The rest of the flight to Point Hope was uneventful…which is a good thing when flying an airplane. We landed, unloaded the cargo, which consisted of soda, chips, some construction equipment, and an abundance of amazon boxes (which we move more of than anything else, when amazon says they’ll ship anywhere, they’re not kidding). Before we knew it, we were back in the air cruising back to Kotzebue quite quickly with the help of a favorable tailwind.
As quick as we were back on the ground in Kotzebue our plane was loaded up with cargo and we were rolling down the runway for the last flight of the evening up the Kobuk river to the villages of Shungnak and Kobuk.

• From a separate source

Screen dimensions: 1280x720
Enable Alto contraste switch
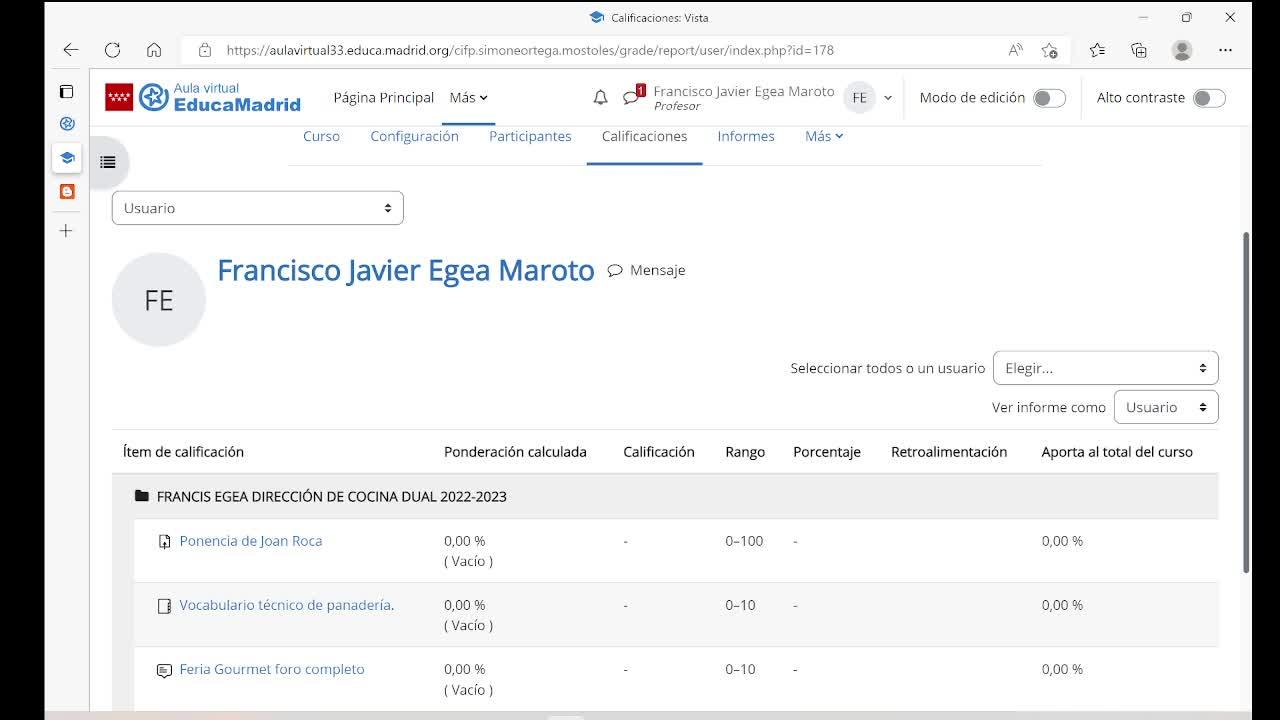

The flight along the Kobuk River is one of my favorite flights we do out of Kotzebue. The scenery coupled with the abundance of wildlife you see make the 1 hour and 15-minute flight fly by (pun intended). The meandering rivers and wetlands, along with the rolling hills and spruce trees make it seem as if you’re watching a beautiful scene out of a national geographic documentary.
One of the most intriguing locations along the Kobuk River are the Great Kobuk Sand Dunes located within the Kobuk Valley National Park. When most people think of sand dunes they think of the hot dry desert in Africa…not above the arctic circle in Alaska. The Dunes rise unexpectedly out of the trees along the southern bank of the Kobuk River. These dunes, which are the largest active sand dunes in the Arctic, would look more at home in the Sahara rather than 35 miles above the Arctic Circle.
It is one of the most beautiful sites flying over large patches of spruce trees along the Kobuk River and being greeted by the rolling white sand dunes. Even though there’s still an abundance of snow on the ground and the temperature still hovers around 30 degrees, for a split second you get the feeling that you are somewhere much different.
It’s not uncommon to see people camping out on the dunes in the summer months or running their sled dogs during the winter months. It truly is a fascinating place.
It is amazing to have the opportunity to work in a part of the world that has such diversity. One moment I am cruising over the Chukchi Sea looking Polar Bears on the coast, the next moment I’m flying over Arctic Sand Dunes. I am extremely grateful to be able to call Alaska home and have a great amount of pride being to work in such a beautiful and unique state.